Work item: Your task is to copy the stretch of lines in the records below that begins with the line containing "Select CMYK primary color mode" and ends with the line containing "The height and", exactly as written, with nothing added.
##### The data
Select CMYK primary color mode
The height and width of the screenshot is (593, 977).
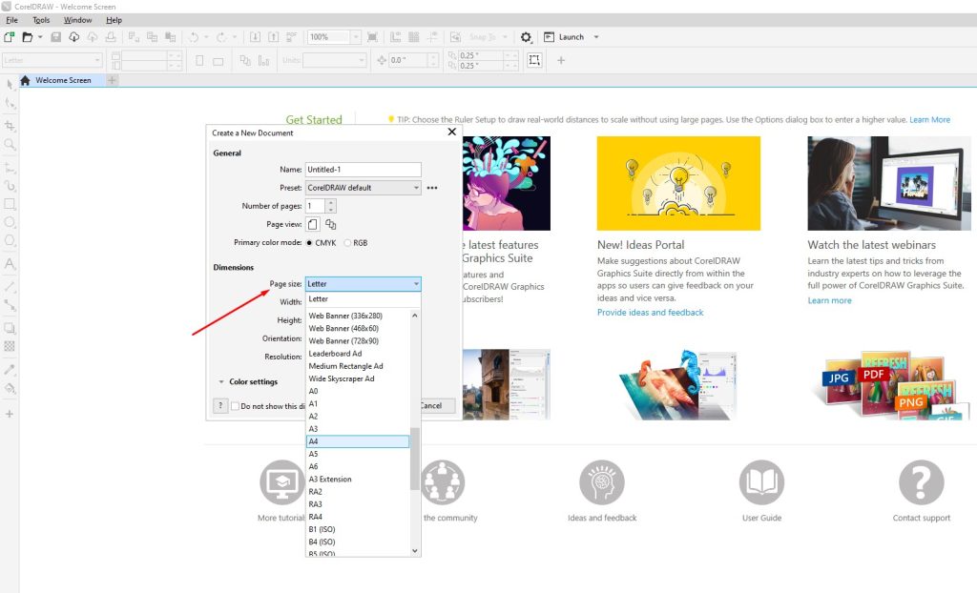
##########
##### The data
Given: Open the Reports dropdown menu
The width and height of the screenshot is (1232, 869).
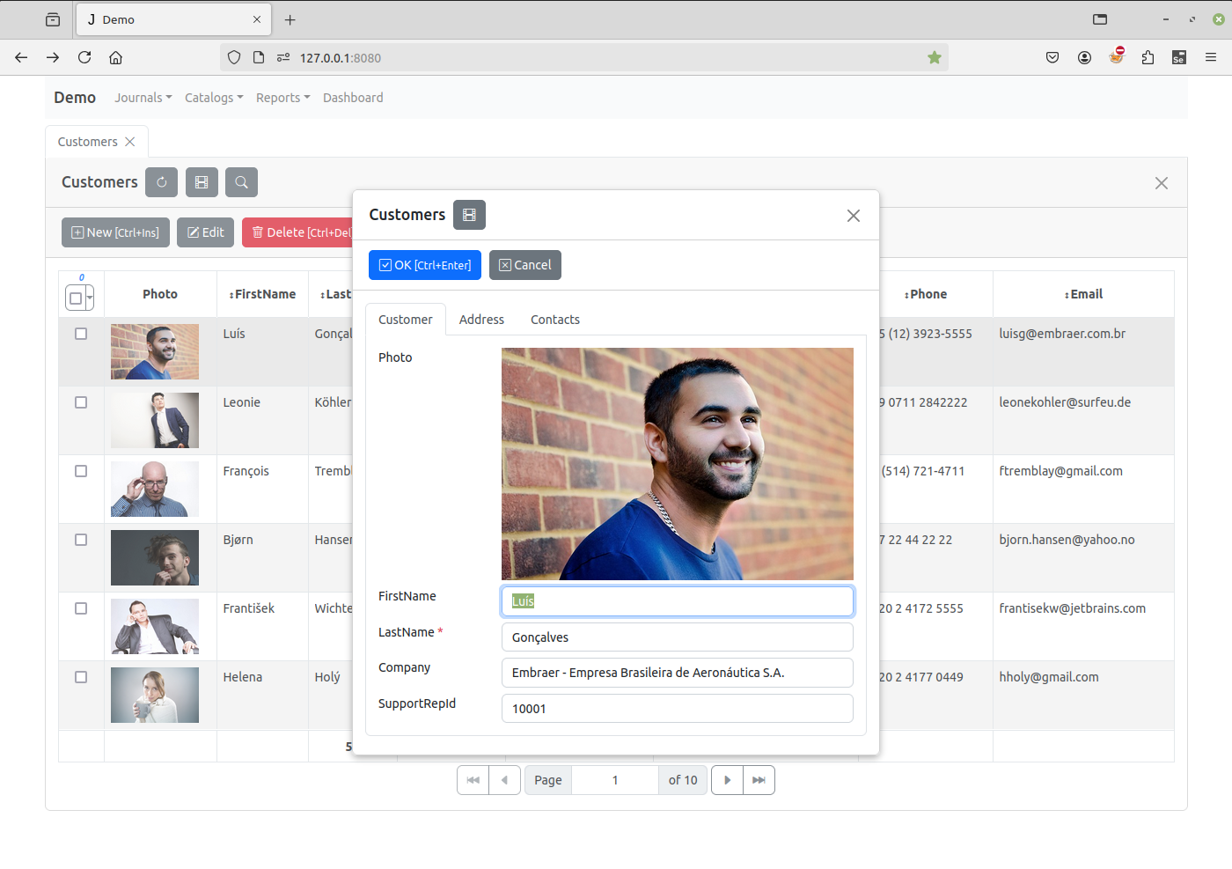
##########
##### The data
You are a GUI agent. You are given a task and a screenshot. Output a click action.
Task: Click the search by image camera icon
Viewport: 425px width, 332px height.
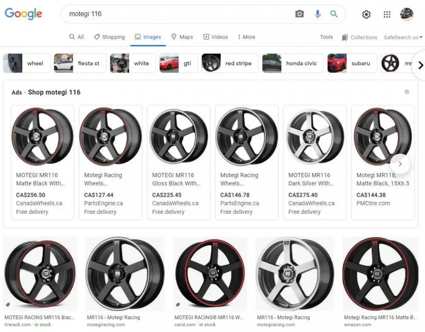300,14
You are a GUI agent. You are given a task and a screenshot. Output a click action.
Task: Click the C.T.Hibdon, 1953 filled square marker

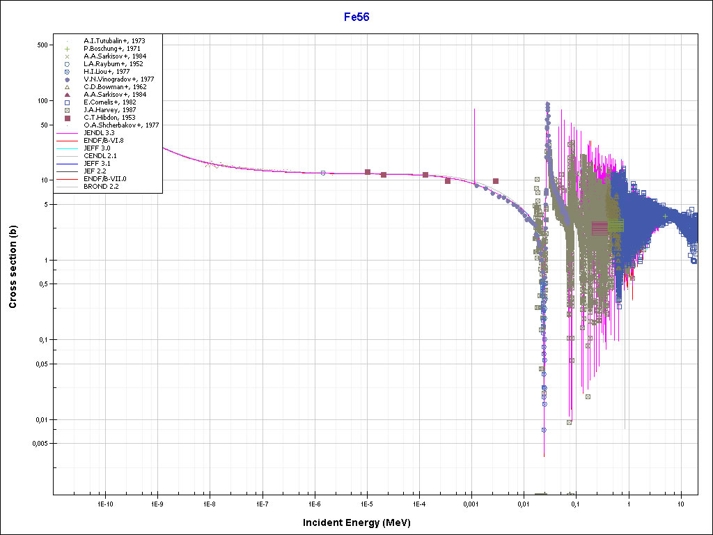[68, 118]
##########
Exercise response:
Select CMYK primary color mode
The height and width of the screenshot is (593, 977).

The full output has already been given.